• _Исходный текст_
········
Однако если Божество имеет мысли, сознание и волю совсем не такие как наши, то из этого следует, что мысли, сознание и воля Божества несоизмеримы с нашими личными мыслями, сознанием и волей. И в то же время конкретная личность может выступать ипостасью Бога, носителем его мыслей, сознания и воли. Несоизмеримость личности с Богом и одновременно способность выступать его ипостасью должна, очевидно, означать следующее. Мы не можем за конкретную личность определять ее предназначение и верховный долг, потому что это означало бы возможность для нас как конкретных личностей проникнуть в сверхличные мысли Бога по поводу предназначения вот этой данной личности. Но данная конкретная личность может выступить носителем сверхличных мыслей Бога по поводу своего истинного предназначения, если забудет о своем личном Я и пожертвует своими всегда лишь личными убеждениями, взглядами, мировоззрением, точкой зрения и т.д.

Посмотрим, какое понимание человеческой свободы и человеческой истории связывает Соловьев с понятием личности как ипостаси Бога и сверхличной природой Бога. Соловьев пишет о том, что ни в одной религии, даже самой примитивной, нет представления о Боге как о личности; наоборот, представления всех религий о Боге включают в той или иной степени признак сверхличности. В том способе, каким Соловьев обосновывает свою точку зрения, мы выделим интересующие нас идеи о человеческой свободе.
········
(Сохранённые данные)
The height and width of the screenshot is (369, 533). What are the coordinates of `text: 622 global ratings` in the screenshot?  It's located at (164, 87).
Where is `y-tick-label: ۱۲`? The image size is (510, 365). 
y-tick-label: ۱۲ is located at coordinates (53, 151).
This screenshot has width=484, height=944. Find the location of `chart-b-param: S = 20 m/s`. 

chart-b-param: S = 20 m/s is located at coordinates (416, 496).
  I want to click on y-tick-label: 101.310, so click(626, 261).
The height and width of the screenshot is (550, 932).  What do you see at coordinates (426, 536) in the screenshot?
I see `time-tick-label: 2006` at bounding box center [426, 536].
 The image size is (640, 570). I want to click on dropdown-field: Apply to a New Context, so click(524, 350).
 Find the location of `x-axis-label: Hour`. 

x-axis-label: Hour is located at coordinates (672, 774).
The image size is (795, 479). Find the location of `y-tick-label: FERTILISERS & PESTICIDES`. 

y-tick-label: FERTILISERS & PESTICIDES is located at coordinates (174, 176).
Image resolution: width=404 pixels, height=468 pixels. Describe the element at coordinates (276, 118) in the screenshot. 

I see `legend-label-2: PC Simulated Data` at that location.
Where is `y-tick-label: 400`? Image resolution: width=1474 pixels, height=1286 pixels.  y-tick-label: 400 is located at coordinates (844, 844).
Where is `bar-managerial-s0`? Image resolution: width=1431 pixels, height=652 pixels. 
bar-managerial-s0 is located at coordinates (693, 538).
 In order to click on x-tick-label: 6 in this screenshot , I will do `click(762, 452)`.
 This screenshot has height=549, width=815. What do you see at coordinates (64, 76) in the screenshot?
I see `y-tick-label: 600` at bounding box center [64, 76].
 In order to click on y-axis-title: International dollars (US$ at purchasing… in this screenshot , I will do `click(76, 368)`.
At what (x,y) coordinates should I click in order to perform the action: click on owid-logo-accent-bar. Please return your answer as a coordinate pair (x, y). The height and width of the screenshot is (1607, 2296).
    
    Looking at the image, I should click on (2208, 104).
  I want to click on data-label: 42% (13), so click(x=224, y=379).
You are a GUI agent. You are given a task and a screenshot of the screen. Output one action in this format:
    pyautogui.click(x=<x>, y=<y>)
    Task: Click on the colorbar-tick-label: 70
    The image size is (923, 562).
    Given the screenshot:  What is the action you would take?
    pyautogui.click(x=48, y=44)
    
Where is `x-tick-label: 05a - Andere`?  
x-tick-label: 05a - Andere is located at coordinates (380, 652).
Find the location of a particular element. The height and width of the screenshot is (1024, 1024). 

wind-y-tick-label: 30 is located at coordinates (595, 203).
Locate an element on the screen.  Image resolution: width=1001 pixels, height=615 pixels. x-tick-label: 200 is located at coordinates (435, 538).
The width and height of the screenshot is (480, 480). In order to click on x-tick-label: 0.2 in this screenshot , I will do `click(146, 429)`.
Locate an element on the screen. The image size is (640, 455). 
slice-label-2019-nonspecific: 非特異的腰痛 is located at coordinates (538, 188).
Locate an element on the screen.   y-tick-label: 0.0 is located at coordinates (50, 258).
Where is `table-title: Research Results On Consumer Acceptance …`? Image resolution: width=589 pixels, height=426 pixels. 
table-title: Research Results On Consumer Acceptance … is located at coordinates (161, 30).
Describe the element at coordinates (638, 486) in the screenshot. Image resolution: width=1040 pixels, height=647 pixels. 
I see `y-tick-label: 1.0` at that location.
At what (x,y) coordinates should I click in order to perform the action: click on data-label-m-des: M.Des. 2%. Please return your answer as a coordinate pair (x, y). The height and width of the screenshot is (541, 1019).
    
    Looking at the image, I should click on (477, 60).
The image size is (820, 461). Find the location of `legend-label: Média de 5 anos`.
········
• _Задания и упражнения_
1 > Воспроизведите дословно отрывок из текста о Соловьеве между «Посмотрим, какое понимание» и «о человеческой свободе.» включительно.
2 > Допишите продолжение текста о Соловьеве, начиная сразу после его последнего предложения.

• _Ответы по пунктам_
1 >
Посмотрим, какое понимание человеческой свободы и человеческой истории связывает Соловьев с понятием личности как ипостаси Бога и сверхличной природой Бога. Соловьев пишет о том, что ни в одной религии, даже самой примитивной, нет представления о Боге как о личности; наоборот, представления всех религий о Боге включают в той или иной степени признак сверхличности. В том способе, каким Соловьев обосновывает свою точку зрения, мы выделим интересующие нас идеи о человеческой свободе.

2 >
"При всей антропоморфичности и антропопатичности языческих божеств, - пишет Соловьев, - ни одно из них не покрывается твердым и отчетливым представлением о личности, как существе, которое не определяется всецело своею данною натурой, но может быть свободной от нее" [1, с. 19]. Здесь можно обнаружить, кроме мысли, что даже языческие религии не рассматривают Бога как личность, определение Соловьевым того, что собственно есть личность. А именно, личность есть существо, которое не определяется целиком своею натурой, но может быть свободно от нее.

Чтобы уточнить, в каком значении в этом определении используется слово "натура", обратимся к дальнейшему рассуждению Соловьева. "Камнепоклонство, древопоклонство и зверопоклонство суть настоящие религиозные культы, но можно ли по совести находить личность в их предметах, т.е. в существах, непрерывно и неразрывно связанных с этим камнем, с этим деревом, или этим сортом деревьев, с этим животным, или этою породою животных?" [1, с. 19]. Итак, существа, неразрывно связанные с собственной телесной сутью, не могут считаться личностями. Новое уточнение мы получаем из продолжения рассуждения Соловьева.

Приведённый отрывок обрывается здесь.